The Problem With HOT and COLD

As I perspire with disgust, the thought of why I’m here, breezes through my mind. The heat in the office that I am temporarily displaced in is excruciating, and so was my last meeting with a prospective client.

Im putting up this post to talk about HOT and COLD. Yes, it’s weird that in the business world it’s the total opposite of how we really feel with our actual sense of touch. Kettle hot equals move your f#@king hand away, and rainy day cold could mean its time to get it on, perhaps.


The same confusion comes about when people start using this to label prospective clients. Take this morning for example. I was totally prepared to take a brief for a job that was, to me, HOT. Only to my fiendish surprise, that it was a meeting to get me to write up a scope of work for an open tender in his company. POW! A cold “I need to wake up earlier in the morning” slap across my face.

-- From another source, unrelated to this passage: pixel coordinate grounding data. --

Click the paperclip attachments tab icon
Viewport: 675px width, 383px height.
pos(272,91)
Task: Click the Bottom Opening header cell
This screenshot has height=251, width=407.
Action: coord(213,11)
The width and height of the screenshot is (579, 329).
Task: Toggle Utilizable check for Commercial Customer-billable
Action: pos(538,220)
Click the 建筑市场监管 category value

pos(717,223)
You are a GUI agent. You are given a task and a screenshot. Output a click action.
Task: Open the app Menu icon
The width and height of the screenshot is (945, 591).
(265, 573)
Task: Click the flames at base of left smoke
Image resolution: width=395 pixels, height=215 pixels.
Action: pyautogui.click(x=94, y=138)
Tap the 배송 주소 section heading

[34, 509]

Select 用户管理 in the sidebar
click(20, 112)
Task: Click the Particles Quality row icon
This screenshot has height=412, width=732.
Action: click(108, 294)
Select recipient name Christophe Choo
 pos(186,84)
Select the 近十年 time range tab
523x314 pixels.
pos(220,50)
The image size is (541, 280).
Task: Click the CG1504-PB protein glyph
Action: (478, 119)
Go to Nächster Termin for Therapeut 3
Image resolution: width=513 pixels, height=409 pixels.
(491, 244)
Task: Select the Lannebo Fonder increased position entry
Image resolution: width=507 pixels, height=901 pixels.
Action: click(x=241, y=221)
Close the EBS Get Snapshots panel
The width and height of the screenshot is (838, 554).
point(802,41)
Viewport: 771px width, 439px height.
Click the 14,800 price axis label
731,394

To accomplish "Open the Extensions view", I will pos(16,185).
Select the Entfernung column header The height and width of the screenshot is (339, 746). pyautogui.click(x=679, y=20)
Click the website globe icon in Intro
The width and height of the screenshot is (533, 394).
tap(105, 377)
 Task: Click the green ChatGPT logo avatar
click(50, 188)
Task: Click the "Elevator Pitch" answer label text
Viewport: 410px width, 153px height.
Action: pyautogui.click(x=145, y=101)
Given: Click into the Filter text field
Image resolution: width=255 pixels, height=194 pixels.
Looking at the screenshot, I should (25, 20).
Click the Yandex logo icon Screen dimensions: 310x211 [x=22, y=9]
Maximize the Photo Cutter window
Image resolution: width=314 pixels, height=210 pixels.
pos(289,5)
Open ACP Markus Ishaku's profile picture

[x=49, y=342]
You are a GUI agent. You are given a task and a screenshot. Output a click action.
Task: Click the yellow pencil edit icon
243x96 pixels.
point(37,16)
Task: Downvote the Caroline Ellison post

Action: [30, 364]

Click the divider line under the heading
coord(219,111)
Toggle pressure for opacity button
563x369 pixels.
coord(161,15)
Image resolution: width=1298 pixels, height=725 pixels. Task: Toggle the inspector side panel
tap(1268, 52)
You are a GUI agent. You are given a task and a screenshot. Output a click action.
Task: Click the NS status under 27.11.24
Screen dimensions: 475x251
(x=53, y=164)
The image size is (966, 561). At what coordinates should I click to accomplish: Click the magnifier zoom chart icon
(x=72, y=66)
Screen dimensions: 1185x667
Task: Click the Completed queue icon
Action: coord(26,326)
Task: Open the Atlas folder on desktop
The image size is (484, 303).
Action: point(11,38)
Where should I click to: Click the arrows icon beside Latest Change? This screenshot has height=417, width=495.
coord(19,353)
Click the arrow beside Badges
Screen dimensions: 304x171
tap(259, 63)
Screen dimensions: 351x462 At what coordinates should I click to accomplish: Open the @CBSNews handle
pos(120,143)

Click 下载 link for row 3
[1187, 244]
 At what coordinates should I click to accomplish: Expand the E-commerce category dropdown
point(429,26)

Well you might be asking why? Let’s get pass the fact that I was given the same old reassurance speech of me getting the job was a sure-thing. The only reason why someone would do such a thing is that it’s well accepted in the industry. It’s common practise. Or as one of my close friends would tell me – “Come on, this is not your first rodeo right?”.

I’m not going to tell you that there is a bright light at the end of the tunnel, or a pot of gold at the end of this sad story. In fact I am going to part with some humble knowledge that I’ve gathered from this morning’s meeting so that you don’t get caught unawares in your next meeting.

NEVER meet at a Starbucks!

I just have the worst luck ever at these cafes. It somehow excretes chic and forward thinking, but at the same time, cheap and quick. If ever someone appreciates your time and effort, it’s going to be at a proper meeting place, like their office. Or even better, a posh restaurant. Expect a big tip at the end of the night!

Expect an over-zealous e-mail invite.

If you receive the initial e-mail that has a much elaborated explanation on what the client wants to do and how “serious” he is about this project. BEWARE! Normally e-mails that talk about the future always has a slight link to “I don’t have the money now, but be sure that you can make some with me at a later time” tied to it.

If he/she stands up…that’s it.

I’ve counted the times people in meetings have stood up to give me a hand shake. I’d say 9/10 who does, are desperate! However, take this with a pinch of salt. They might just want you to notice how sincere they are to rip you off. Ok, ok…I’m being a pessimistic bitch!

Budget bugger

This is the 1st red flag you need to look out for. When there are no budgets set, or even worst, when they say “Sky’s the limit”. Most often, this is just a way for them to gauge what you’ve got in your arsenal. Proper forecast and preparation normally would get you comments like “Are you sure this is needed?” or “I’ve got a couple of things covered, but I wanted to get your point of view”. It shows the effort put into the discussion.

The busy ant

These terms are over-used, and I have found it to be closely related to empty promises and the quiet-treatment post meetings.  Phrases such as “I’ve been bogged down”, “It’s been a crazy week”, “I was on medical”, “I had this weird virus that put me out for a week”. So whenever you hear this, it means they are looking for help. And most of them time, it’s you to the rescue.

Conversation closers


“When do you think you can get back to me with a timeline and budget?” – BURN!
“Ok guys I’ve got to follow protocol here, but I’ll see what I can do if you help me” – COVER ASS
“So what are you up to this weekend?” – SMALL TALK ESCAPE
“I’m looking at you guys to give me expert advice, I’m looking at something spectacular to come” – SNAKE ELIXIR SALESMAN
“Ok guys I got to run, I’m late for another meeting” – THE PRETENDER

So the next time you see the label HOT or COLD in that sales funnel sheet, be prepared to have your own set of rules for engagement with clients. And this comes with practise, which I have to sharpen now, since I’m down 15 dollars off a Starbucks bill that I don’t think I will get to account for.